PAGE TEXT:
################
Literary Meditations

A Mind's Journey

“Sand Creek River” – Fabrizio De Andre’

I will dedicate some pages of my blog to one of the greatest Italian songwriters of all times, Fabrizio De Andre’ [Faber] (1940-1999). He sympathized with anarchism and pacifist theories; his texts often tells of emarginated people (prostitutes, alcoholics, rebels, etc) without judgement or commiseration. He actually denunciated their conditions through a pitiless but true outlook on the surrounding society, condemning the “organized man” over the “solitary” one.

The song reported here is called Sand Creek River, written by Faber in 1981, the third song of the album Fabrizio De Andre’ or The Indian. The text’s content is based on real events happened in 1864: the massacre of an Arapaho and Cheyenne village closed to the Big Sandy Creek River by Colorado’s troops commanded by the Colonel John Chivington. This episode stands out in Native American history for its cruelty and inhumanity towards innocent people, especially defenceless children and women. The story is told through a child’s voice who witnesses the bloodshed: he survives and believes that it has been just a dream.

For writing this song, Faber was inspired by the book Cheyenne Memories, this a collection of Stands in Timber’s memories, a Cheyenne warrior. In contrast with the original episode, De Andre’ changed the Colonel Chivington’s age, crossing his figure with the General G. A. Custer, leader of a similar massacre, that of the Washita River against a Southern Cheyenne camp (1868). Musically speaking, Sand Creek River is a ballad with an American style of folk-rock.

This song is one of my favourites among Faber’s pieces. In common with the poet, I love Native American culture and I feel rage and bitterness at thinking of the injustices committed against them for centuries. Moreover, Sand Creek River is the only Italian song dedicated to a Native American story, thus it is a unique piece per se’. The text speaks through a Cheyenne voice, thus presents those images and words typical of the Native American language and its cultural imagination.

I have translated this song for you in the version you will find immediately below. Unfortunately, the beauty of the original text is partly lost by translating, in terms of rhyme, rhythm and musicality. However, it is still a beautiful text and it is worth reading it. Enjoy!

 

“Under a dark cover they have taken our souls

Under a dead young Moon we were sleeping without fear

He was a general of twenty years old

with blue eyes and a blue coat

He was a general of twenty years old

son of a thunderstorm…

There is a silver dollar on the bottom of Sand Creek.

 

Our warriors went too far looking for bisons

and that distant music grew always louder

For three times I closed my eyes

but I was always standing there

I asked him: ‘Is it just a dream?’

and my grandpa told me ‘yes’.

Sometimes fishes sing on the bottom of Sand Creek.

 

I was so intensely dreaming that my nose started bleeding,

the lighting in one ear, Heaven in the other,

Smaller tears,

Bigger tears,

When the snow tree

bloomed with reddish stars…

Now children are sleeping on the bottom of Sand Creek.
################
PROBLEM DESCRIPTION: Reproduce word for word the portion of the post about "Sand Creek River" between "I have translated" and "reading it. Enjoy!", inclusive.

INFORMATION SUPPLIED:
################
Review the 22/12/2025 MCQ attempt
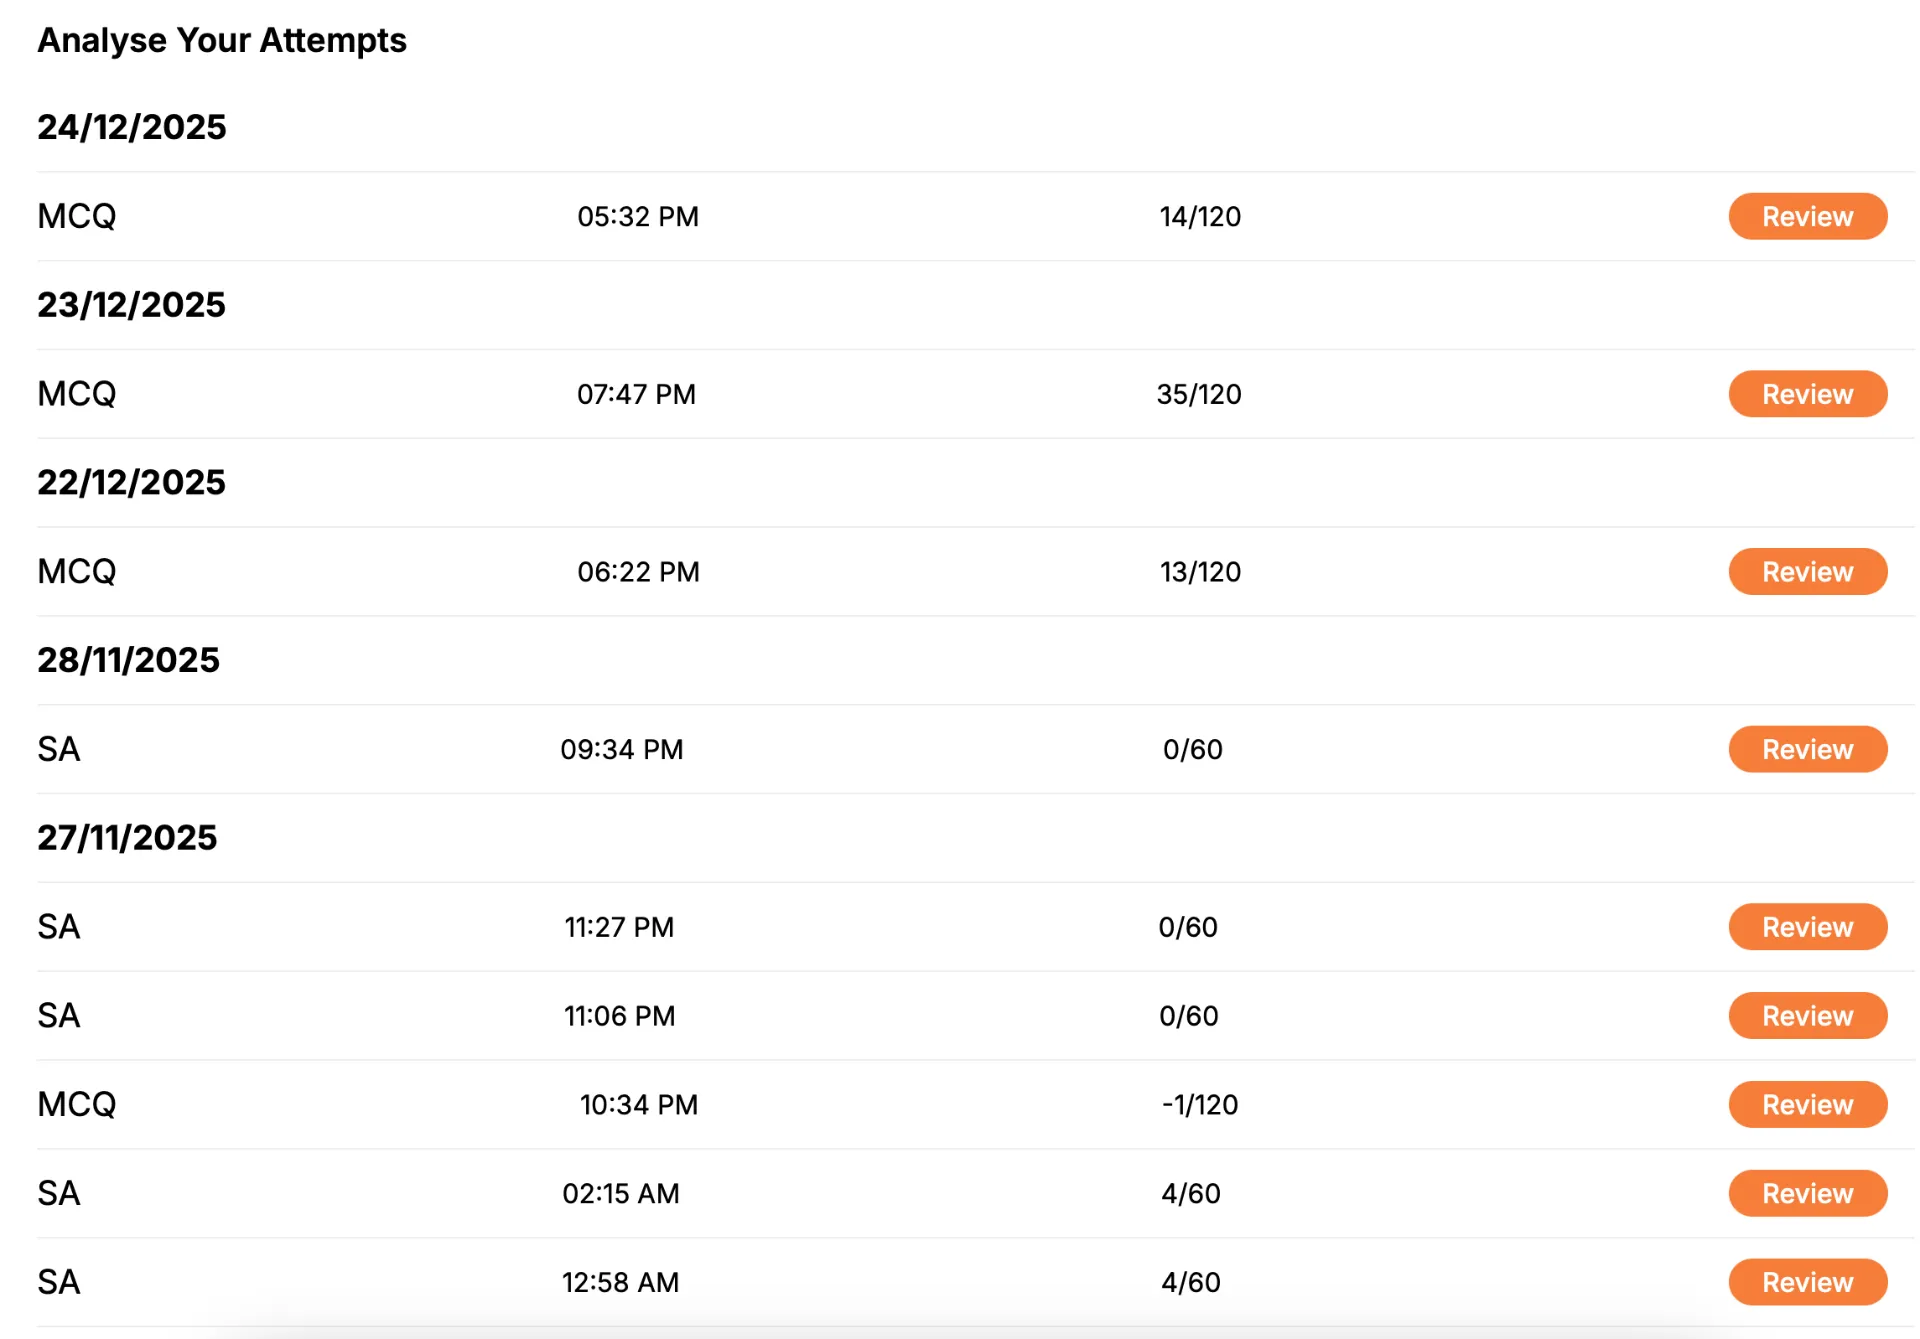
################
SOLUTION TO THIS PROBLEM:
I have translated this song for you in the version you will find immediately below. Unfortunately, the beauty of the original text is partly lost by translating, in terms of rhyme, rhythm and musicality. However, it is still a beautiful text and it is worth reading it. Enjoy!